AAJ: I understand well, since I too have taken part in some workshops with improvisers. They usually don't teach technique or even correct technical errors, but instead try to convey a way of being together on stage—listening to others and serving the music. Joëlle, for instance, would often scold us forcefully, even raising her voice, when in her view we weren't bringing our body to the stage along with our head and instrument, or when we played too much. And she was right: to make this music work you need total presence, and more attention to creating space for others than to asserting yourself.

ZK: Exactly. I believe my students have found their footing, as you said, also thanks to the many improvisers they've been able to work with. And not only in instrumental workshops, but also in vocal ones, like the seminar a few years ago with Phil Minton, a fantastic musician who plays trumpet in any context and has focused his voice work entirely on improvisation.

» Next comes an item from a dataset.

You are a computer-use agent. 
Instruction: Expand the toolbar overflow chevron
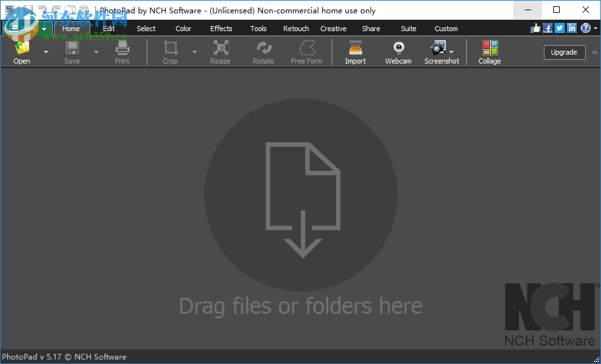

AAJ: I remember that year, and I kicked myself for not joining the workshop when I saw the concert, because I had hesitated and then decided not to. It was an amazing performance, especially because it was clear that for some participants it was their first time trying voice.

ZK: That is the reason why I always urged my students to join any workshop with these musicians—there is always something to learn. Some told me they had no voice, but I knew that even if you don't, a teacher like him will bring out the little you have and make you use it in ways you never expected.

AAJ: To conclude, tell us about your duo album with Flavio Zanuttini, Peace in Space (Folderol Records, 2024).

ZK: Flavio is an original trumpeter, far from the mainstream, inspired by Peter Evans. He experiments with timbres and sounds using objects like gongs and electronics, and he is a radical improviser, as shown in his solo works La Notte and Ginkgo . I really like him—he's stimulating to work with. We had collaborated before, but this was the first time just the two of us played together. Recording the album was great fun: we played around with the many spaces that opened up through dialogue and experimentation. But even more beautiful were the two concerts we managed to find—first at Udin&Jazz, then this year at Cerkno—where we gave a wonderful performance. Because in improvised music it's essential to get to know each other; once you do, things grow exponentially. It's a pity we haven't been able to do more concerts so far. But that's how it is: improvised music is an under-recognized treasure—and it's precisely for that reason that I'll always keep playing it and promoting it.